--- START ---

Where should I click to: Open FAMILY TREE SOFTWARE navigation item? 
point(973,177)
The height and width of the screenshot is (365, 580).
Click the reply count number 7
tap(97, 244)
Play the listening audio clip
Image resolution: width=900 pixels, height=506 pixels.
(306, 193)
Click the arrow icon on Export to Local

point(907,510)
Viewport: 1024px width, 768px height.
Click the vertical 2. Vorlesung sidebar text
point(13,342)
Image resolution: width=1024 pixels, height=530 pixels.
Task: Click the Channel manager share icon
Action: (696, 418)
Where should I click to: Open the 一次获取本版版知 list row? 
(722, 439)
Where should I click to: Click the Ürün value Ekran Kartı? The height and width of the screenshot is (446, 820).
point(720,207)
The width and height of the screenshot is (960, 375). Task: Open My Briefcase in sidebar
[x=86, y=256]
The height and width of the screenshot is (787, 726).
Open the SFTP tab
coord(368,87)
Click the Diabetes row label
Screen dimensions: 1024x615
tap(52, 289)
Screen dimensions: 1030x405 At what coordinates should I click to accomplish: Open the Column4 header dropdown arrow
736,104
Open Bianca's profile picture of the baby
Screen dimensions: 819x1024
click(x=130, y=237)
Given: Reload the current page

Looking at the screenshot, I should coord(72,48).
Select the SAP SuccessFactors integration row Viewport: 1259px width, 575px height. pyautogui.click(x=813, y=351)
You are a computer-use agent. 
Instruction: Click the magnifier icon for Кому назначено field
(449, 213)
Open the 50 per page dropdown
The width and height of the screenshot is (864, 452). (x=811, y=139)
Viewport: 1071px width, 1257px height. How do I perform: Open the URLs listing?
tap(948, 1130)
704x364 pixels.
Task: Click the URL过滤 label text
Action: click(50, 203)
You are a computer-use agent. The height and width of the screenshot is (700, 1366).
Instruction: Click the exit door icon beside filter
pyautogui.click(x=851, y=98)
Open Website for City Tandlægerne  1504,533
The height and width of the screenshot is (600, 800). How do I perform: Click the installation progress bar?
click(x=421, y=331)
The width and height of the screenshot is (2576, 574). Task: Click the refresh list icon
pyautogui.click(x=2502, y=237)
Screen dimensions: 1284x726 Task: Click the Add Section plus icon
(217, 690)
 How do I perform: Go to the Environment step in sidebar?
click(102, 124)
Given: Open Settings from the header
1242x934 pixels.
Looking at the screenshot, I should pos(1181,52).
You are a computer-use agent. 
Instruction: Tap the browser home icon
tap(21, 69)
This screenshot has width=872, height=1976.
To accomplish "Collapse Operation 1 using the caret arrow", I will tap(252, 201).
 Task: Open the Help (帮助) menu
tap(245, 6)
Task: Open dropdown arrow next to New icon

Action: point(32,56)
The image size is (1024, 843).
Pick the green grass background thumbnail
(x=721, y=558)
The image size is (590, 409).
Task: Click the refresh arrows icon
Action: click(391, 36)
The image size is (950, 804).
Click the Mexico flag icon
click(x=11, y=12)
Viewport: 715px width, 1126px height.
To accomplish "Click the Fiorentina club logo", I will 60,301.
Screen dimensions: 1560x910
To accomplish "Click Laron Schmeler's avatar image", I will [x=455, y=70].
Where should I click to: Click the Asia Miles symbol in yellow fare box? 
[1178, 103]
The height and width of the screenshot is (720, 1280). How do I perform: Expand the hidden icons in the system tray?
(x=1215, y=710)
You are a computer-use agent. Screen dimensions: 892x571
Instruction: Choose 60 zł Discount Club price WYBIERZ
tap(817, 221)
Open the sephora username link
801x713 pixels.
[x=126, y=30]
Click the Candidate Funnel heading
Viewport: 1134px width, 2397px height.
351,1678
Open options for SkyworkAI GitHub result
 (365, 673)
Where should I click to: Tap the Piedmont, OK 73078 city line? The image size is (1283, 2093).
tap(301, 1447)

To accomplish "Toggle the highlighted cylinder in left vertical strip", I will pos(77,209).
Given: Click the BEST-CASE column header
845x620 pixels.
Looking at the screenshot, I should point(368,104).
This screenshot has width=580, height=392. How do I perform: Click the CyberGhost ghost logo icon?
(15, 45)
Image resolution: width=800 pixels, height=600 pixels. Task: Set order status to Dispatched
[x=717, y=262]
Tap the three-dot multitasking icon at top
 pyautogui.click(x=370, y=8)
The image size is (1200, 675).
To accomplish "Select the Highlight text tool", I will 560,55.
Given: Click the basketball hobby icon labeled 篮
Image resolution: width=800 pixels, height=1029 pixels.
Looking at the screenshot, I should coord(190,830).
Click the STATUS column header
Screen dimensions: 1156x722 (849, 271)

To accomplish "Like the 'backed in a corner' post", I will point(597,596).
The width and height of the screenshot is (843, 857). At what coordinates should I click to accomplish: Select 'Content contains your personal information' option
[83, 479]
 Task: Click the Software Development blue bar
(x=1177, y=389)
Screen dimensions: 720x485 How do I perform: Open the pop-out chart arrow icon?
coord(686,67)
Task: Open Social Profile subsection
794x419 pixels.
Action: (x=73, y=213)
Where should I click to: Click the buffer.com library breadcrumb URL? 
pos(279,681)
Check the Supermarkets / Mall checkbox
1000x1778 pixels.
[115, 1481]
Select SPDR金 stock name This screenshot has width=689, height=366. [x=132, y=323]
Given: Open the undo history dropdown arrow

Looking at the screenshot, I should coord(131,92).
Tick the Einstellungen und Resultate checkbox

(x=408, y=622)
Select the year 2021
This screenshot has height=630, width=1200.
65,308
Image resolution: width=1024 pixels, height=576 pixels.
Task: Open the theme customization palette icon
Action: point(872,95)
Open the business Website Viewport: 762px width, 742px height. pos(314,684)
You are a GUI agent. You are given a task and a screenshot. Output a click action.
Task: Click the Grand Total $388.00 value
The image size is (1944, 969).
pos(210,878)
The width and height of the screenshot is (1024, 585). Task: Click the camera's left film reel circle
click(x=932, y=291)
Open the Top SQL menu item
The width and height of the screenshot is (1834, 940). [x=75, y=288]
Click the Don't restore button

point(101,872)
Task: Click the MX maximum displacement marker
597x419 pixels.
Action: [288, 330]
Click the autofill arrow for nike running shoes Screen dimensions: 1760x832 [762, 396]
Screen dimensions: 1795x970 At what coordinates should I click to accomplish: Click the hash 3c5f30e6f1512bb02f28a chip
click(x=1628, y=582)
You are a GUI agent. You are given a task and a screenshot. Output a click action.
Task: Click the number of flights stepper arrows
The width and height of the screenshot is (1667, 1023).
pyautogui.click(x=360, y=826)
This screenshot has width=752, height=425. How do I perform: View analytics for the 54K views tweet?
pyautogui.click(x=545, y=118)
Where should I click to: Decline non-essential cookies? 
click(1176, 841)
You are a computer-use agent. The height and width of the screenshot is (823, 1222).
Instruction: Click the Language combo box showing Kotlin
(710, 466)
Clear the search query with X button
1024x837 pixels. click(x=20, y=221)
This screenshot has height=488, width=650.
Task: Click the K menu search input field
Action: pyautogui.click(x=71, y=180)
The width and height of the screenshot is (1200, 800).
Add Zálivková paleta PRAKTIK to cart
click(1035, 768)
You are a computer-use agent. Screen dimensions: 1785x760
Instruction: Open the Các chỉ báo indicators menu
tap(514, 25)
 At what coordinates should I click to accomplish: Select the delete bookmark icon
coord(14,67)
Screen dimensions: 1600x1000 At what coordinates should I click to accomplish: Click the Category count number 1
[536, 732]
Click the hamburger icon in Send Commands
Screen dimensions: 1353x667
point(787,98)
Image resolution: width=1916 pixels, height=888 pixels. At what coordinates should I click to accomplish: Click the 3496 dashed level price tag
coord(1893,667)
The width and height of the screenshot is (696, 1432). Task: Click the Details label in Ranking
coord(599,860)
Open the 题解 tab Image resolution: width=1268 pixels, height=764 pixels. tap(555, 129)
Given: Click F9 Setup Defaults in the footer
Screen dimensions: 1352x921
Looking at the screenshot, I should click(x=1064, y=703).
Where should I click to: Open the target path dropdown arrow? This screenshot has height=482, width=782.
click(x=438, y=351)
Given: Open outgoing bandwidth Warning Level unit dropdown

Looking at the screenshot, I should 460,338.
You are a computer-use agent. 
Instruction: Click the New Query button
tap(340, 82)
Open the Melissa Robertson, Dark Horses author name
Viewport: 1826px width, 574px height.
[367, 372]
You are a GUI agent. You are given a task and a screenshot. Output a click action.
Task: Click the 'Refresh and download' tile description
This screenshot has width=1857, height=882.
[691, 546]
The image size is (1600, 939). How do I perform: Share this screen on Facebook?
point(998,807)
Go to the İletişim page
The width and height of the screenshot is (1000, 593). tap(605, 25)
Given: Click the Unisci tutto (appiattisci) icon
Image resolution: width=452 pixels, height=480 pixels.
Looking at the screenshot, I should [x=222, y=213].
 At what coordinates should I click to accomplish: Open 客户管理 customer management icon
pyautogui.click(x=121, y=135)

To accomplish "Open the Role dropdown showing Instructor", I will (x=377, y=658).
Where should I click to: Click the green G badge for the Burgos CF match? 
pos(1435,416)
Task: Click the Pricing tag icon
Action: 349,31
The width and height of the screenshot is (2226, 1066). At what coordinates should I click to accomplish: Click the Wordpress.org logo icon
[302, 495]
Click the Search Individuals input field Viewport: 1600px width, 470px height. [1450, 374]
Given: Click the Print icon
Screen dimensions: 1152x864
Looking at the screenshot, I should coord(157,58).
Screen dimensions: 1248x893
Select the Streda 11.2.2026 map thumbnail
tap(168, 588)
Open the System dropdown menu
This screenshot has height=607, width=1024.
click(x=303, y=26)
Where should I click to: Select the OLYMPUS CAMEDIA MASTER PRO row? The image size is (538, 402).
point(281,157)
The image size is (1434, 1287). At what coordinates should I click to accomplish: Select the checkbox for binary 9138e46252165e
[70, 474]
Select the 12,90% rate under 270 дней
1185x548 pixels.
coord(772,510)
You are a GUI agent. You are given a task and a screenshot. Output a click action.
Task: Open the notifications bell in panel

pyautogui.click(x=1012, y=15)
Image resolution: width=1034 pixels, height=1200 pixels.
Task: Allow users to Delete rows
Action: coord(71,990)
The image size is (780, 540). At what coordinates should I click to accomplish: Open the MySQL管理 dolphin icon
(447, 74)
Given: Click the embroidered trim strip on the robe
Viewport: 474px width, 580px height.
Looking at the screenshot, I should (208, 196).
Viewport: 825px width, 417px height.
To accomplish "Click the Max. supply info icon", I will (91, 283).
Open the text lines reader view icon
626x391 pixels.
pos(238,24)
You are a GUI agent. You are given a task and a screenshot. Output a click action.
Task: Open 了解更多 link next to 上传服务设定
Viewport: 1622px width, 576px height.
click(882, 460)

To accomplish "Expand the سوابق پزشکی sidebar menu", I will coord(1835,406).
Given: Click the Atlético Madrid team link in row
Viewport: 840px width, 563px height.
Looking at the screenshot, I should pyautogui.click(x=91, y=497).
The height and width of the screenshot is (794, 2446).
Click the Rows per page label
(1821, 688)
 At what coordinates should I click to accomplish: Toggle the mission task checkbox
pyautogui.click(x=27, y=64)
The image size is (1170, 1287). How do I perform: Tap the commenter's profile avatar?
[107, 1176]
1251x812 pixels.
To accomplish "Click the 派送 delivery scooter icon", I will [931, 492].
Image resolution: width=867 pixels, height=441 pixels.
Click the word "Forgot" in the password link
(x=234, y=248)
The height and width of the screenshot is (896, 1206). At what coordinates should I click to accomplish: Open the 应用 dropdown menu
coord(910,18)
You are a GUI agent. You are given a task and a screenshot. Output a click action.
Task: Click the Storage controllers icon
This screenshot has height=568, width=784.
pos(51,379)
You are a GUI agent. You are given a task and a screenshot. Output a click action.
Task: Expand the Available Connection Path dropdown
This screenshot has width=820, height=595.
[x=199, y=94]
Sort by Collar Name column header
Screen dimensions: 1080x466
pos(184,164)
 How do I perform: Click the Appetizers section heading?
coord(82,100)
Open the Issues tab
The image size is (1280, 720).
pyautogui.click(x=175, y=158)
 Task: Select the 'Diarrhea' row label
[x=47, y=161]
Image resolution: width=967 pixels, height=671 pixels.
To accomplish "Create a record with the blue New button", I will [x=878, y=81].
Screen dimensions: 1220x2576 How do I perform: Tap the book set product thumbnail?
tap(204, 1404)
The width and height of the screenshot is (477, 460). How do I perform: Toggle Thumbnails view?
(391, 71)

--- END ---

● **What you have to do**
Please show every line of the entries above that contains the word "strip".

● **The answer**
To accomplish "Toggle the highlighted cylinder in left vertical strip", I will pos(77,209).
Given: Click the embroidered trim strip on the robe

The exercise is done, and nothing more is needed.